Una casa a misura di anziani e disabili

Il progetto è del giovane Ben Zur che lo ha presentato alla fiera di Verona “Abitare il tempo”

(25 ottobre 2009) – Nessuna barriera, maggiori comodità, dettagli tecnici disegnati per chi si muove con difficoltà  in casa. È l’appartamento a misura di anziano, o di disabile, progettato da Ben Zur, lo studente triestino di 22 anni che si è aggiudicato il primo premio al concorso internazionale per progettisti di interni “Abitare per due”. Il giovane designer ha pensato di nascondere sostegni e maniglie, integrandole nell’insieme. Ha preso le mosse pensando proprio al corrimano del bagno riservato ai disabili: lo riteneva troppo evidente, quasi invasivo. Ha rivisto la forma di dettagli come sedili, meccanismi, maniglie. Ha ridisegnato tutto nascondendo il corrimano, facendo assomigliare i sedili a mensole, mentre il letto è in grado di ruotare di 360 gradi grazie a meccanismi perfettamente invisibili.

Anche gli spazi tra i mobili sono calcolati al millimetro, per permettere il passaggio di una carrozzina.
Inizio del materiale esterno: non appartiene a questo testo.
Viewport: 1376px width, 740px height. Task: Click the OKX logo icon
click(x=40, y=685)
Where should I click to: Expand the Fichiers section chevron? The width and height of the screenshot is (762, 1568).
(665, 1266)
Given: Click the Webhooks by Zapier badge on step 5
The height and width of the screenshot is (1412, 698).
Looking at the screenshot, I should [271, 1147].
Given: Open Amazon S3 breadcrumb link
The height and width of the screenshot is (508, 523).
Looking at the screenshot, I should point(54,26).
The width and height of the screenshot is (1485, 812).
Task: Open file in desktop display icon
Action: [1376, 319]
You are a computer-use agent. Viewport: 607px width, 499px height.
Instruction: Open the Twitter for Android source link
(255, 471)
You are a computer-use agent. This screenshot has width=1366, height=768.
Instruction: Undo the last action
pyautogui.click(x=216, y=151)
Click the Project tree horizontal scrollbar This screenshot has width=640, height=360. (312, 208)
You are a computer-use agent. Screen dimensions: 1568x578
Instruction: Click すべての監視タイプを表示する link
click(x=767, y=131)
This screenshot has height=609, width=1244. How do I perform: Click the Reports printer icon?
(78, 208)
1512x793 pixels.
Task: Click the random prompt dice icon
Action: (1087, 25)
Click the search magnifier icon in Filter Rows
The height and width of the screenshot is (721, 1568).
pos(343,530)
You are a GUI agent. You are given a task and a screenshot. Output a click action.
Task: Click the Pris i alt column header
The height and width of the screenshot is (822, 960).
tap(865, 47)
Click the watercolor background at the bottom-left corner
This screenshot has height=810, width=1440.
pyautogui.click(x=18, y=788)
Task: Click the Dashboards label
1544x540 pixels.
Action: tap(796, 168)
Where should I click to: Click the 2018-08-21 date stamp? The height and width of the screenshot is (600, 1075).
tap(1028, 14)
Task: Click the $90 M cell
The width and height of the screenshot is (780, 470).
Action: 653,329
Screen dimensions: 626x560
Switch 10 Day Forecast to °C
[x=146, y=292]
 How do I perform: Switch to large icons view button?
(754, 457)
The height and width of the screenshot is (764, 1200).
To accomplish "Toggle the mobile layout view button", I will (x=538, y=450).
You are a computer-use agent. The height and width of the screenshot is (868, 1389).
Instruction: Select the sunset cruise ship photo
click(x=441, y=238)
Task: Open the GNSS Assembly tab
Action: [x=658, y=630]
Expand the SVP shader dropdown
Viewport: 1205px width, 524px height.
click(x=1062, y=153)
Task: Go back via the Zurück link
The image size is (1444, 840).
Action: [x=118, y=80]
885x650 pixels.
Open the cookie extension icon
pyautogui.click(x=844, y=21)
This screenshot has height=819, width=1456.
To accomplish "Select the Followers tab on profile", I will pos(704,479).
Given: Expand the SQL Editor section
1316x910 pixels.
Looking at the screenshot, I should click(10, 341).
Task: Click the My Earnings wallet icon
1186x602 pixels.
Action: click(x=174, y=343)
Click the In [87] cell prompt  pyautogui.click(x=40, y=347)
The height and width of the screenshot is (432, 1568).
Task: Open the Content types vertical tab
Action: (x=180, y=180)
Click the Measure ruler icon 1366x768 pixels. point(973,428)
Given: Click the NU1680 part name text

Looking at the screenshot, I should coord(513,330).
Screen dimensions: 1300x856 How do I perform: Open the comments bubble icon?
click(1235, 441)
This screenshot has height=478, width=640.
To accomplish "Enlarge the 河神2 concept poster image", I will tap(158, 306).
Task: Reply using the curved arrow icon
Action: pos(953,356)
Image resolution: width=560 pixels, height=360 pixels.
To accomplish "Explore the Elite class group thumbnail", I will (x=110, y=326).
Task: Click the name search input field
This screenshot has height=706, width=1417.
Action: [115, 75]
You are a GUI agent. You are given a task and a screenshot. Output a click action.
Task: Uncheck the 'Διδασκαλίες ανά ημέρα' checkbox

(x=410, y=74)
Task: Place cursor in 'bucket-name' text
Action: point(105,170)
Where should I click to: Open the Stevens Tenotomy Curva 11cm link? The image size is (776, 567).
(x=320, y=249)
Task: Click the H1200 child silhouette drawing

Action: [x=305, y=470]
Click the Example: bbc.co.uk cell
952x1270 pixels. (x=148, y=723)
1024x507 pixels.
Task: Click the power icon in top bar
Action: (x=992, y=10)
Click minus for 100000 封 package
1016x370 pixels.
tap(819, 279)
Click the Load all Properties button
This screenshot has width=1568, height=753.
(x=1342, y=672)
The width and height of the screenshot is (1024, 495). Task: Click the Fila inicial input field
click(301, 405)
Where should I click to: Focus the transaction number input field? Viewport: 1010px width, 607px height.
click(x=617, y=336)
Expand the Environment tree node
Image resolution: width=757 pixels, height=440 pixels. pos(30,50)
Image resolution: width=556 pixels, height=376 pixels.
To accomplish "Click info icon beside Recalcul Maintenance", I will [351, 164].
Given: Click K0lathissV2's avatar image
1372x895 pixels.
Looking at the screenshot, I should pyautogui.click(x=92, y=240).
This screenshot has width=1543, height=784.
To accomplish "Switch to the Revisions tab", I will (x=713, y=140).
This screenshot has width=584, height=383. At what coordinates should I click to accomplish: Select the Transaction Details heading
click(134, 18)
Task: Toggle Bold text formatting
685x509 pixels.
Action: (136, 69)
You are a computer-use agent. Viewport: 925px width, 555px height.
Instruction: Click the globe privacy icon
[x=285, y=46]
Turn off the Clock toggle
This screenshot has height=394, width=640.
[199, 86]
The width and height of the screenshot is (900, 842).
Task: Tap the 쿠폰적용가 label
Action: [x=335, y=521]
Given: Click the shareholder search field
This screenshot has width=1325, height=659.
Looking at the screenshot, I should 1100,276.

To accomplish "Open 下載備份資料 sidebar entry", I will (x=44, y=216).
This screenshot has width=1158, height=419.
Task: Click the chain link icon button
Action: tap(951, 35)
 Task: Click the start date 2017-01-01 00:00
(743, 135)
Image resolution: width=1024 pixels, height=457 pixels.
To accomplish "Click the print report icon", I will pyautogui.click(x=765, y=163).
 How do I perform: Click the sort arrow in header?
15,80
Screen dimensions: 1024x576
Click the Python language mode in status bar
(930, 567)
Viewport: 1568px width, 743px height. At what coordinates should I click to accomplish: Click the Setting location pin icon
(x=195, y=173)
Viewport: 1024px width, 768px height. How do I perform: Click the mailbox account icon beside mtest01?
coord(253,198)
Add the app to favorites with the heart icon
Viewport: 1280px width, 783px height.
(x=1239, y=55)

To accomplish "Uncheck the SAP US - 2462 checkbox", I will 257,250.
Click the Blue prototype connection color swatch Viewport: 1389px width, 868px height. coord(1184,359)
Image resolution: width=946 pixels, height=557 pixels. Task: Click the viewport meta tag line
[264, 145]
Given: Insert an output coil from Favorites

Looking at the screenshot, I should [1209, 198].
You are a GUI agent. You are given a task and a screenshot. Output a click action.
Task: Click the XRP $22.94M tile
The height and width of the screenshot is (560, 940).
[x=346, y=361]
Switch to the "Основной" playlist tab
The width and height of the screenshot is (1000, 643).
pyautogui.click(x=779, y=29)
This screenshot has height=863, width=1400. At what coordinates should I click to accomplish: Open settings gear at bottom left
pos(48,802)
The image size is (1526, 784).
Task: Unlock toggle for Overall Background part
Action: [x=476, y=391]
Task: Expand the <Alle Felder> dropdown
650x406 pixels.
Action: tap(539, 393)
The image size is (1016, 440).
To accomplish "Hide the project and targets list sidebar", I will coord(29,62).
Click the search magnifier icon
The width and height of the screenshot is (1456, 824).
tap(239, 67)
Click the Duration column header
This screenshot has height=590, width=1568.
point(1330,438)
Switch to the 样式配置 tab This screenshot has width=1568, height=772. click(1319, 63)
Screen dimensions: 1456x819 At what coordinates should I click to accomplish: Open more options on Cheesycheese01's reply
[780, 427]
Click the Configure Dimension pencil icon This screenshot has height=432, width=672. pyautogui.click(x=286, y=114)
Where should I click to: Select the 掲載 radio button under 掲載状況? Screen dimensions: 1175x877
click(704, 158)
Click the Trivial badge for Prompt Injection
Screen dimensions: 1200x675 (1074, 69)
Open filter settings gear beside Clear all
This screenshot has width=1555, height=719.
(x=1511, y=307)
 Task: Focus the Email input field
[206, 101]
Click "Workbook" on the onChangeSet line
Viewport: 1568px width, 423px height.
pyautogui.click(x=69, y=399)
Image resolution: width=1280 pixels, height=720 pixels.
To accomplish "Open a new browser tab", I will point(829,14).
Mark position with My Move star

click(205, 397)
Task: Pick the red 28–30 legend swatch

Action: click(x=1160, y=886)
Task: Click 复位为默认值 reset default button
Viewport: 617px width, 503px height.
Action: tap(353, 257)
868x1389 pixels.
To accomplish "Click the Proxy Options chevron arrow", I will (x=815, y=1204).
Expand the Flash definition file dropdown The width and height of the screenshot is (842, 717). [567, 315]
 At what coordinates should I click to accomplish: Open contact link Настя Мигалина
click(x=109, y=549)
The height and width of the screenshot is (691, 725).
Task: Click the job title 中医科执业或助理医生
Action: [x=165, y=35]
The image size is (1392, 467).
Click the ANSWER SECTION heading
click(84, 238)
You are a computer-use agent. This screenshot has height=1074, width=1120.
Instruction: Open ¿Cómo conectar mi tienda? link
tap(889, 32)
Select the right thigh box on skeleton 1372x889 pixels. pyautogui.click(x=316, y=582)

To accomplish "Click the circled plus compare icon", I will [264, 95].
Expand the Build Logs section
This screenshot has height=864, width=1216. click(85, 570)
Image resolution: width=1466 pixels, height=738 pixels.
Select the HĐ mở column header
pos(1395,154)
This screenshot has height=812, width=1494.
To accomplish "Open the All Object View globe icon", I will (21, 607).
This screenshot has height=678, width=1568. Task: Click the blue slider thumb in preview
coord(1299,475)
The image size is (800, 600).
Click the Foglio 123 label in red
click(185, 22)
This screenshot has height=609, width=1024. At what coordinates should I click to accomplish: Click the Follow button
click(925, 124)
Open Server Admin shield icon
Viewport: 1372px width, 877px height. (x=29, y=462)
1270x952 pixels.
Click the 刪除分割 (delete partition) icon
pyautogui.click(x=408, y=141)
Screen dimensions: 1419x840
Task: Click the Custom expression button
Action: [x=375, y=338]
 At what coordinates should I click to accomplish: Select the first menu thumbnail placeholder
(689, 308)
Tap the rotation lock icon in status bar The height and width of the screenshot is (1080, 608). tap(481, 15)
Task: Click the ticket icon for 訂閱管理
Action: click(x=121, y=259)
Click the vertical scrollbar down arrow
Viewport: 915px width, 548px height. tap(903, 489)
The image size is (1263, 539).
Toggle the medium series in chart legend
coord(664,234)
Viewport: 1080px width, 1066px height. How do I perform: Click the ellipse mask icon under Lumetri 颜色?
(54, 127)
I settanta metri quadrati progettati da Ben Zur sono stati ricostruiti all’interno del padiglione 6 della fiera “Abitare il tempo”, che si è appena conclusa a Verona. Oltre alla progettazione di interni per anziani e disabili, la manifestazione ha raccolto le idee più innovative in tema di risparmio energetico, ecosostenibilità e domotica. Idee in cui il talento italiano dà il meglio di sé, che fanno da traino all’intero settore dell’arredamento. Un comparto capace di mantenere vitalità anche negli ultimi tempi di crisi. Inoltre, i numeri relativi alle esportazioni, che costituiscono oltre la metà del fatturato, indicano quanto il design italiano sia apprezzato in tutto il mondo e come la qualità espressa dal nostro Paese sia fondamentale per attraversare indenni i periodi di difficoltà.